> [PROBLEM TO SOLVE]
The line containing "Given: Click the" and every line after it to the end of the records: set those down exactly, without any pictures.

== == ==

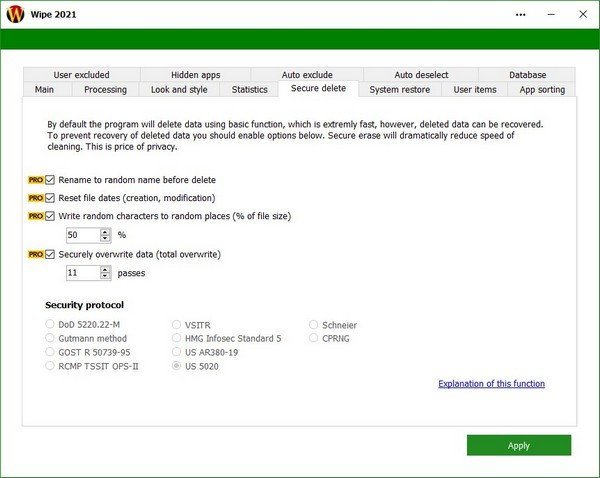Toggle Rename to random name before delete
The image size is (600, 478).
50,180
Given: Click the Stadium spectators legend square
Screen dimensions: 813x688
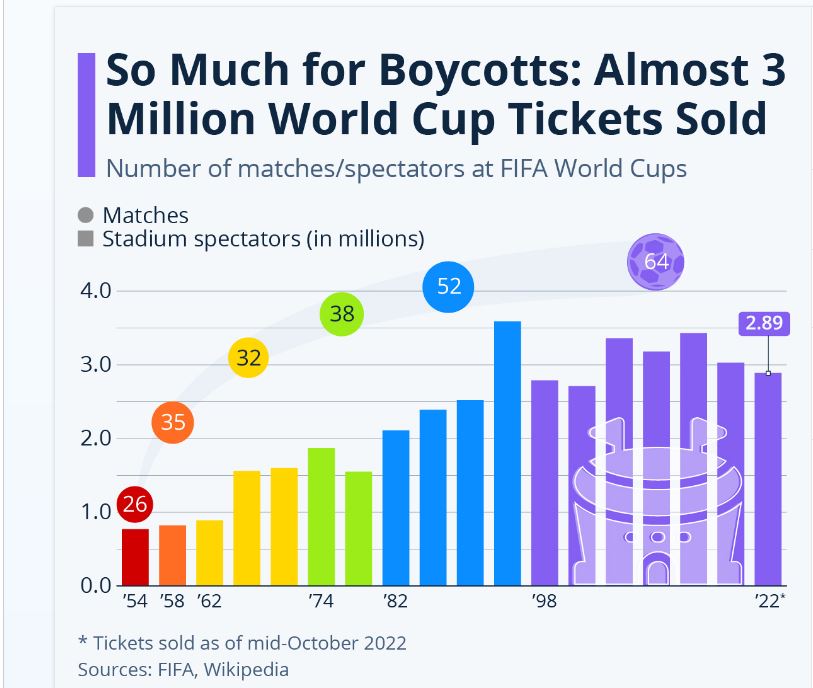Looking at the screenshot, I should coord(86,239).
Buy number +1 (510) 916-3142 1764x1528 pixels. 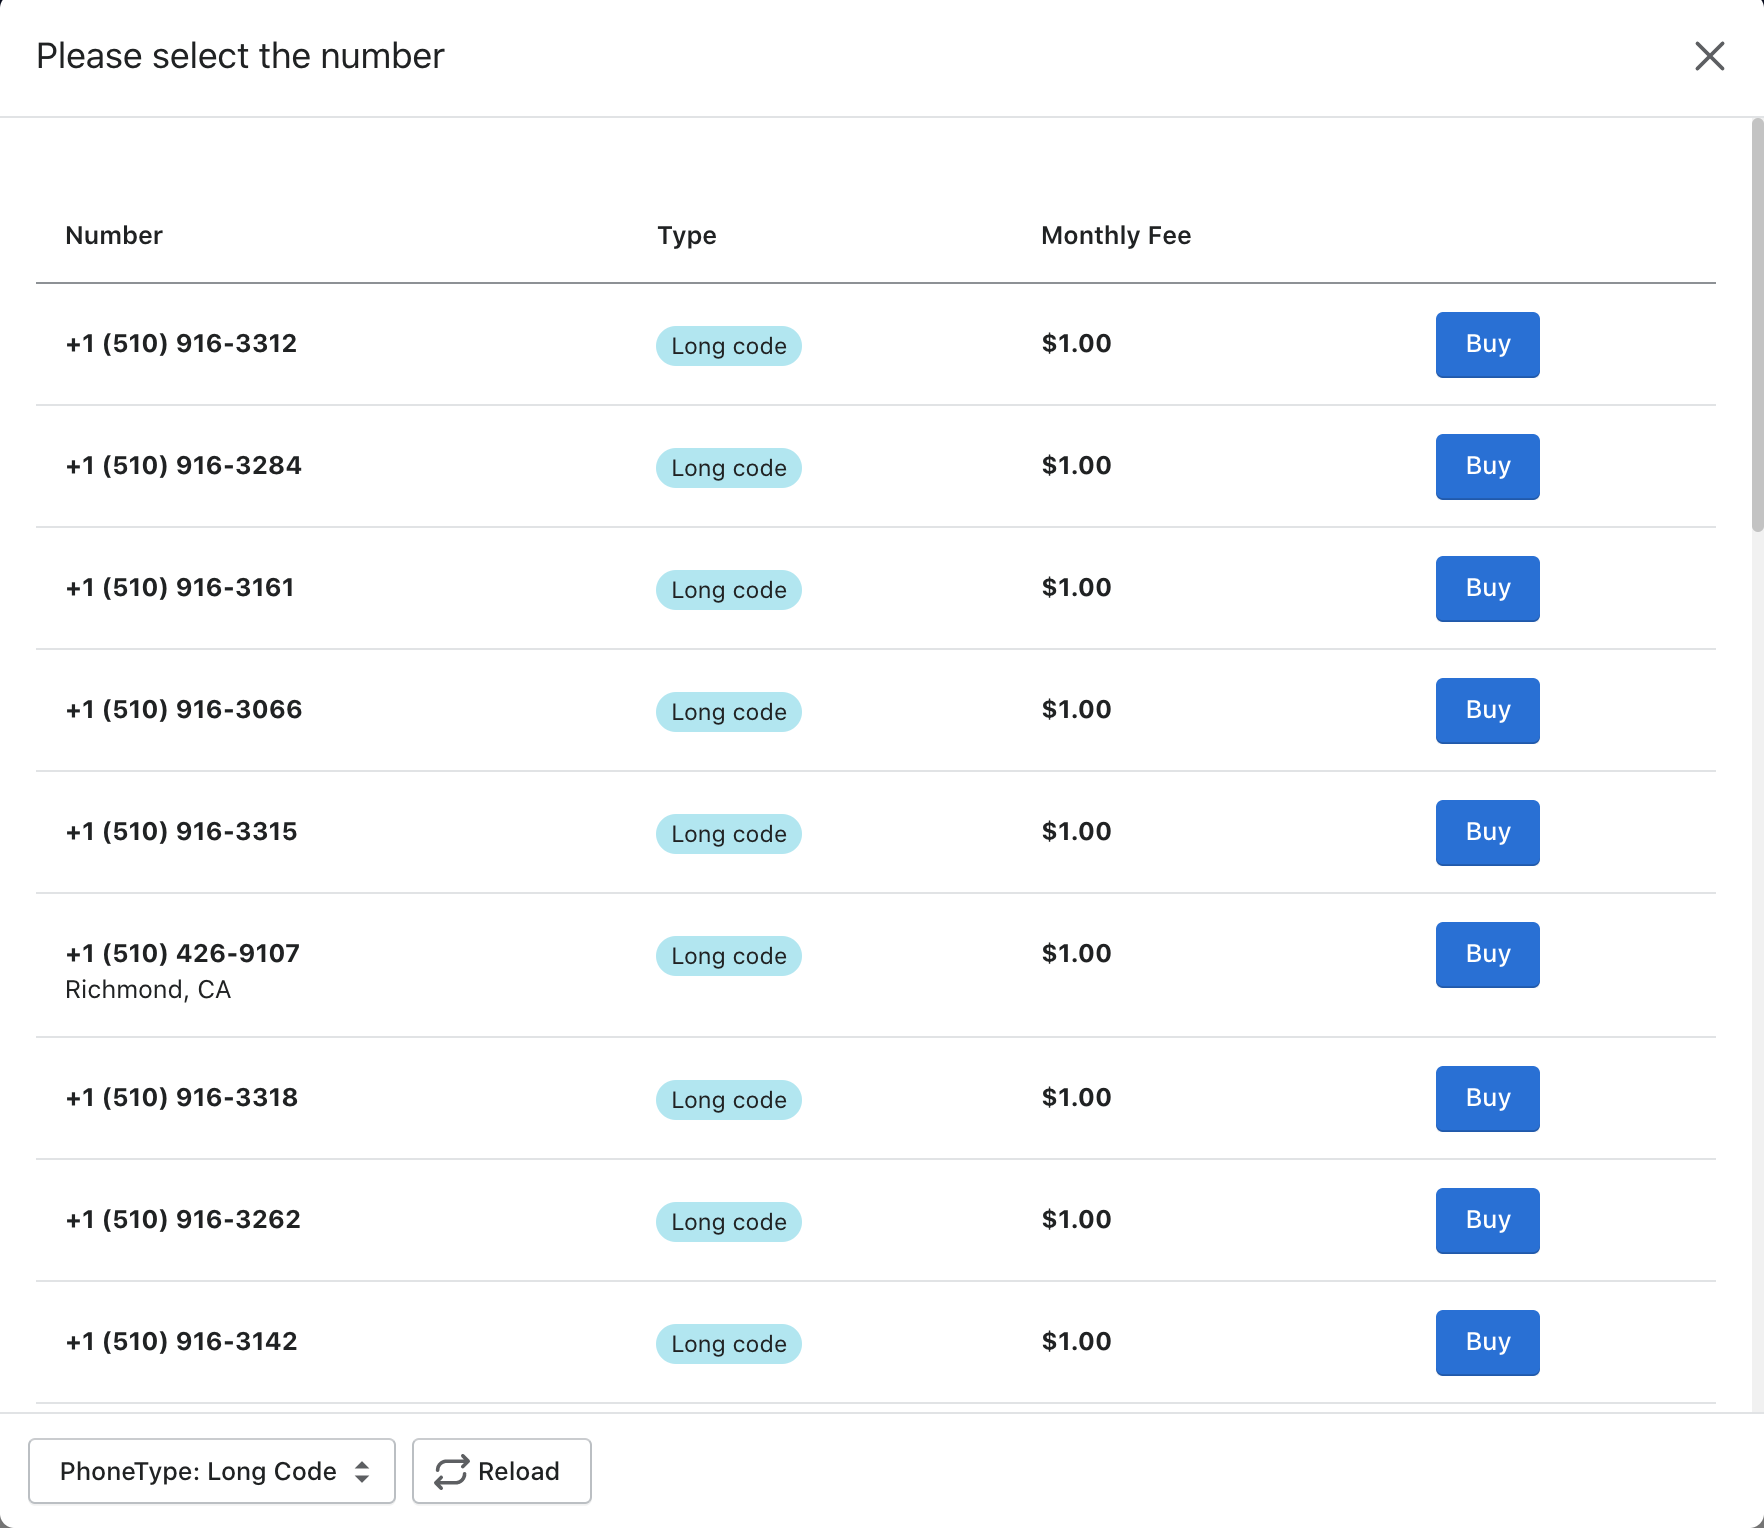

== == ==

> [ANSWER]
Given: Click the Stadium spectators legend square
Screen dimensions: 813x688
Looking at the screenshot, I should coord(86,239).
Buy number +1 (510) 916-3142 1764x1528 pixels. 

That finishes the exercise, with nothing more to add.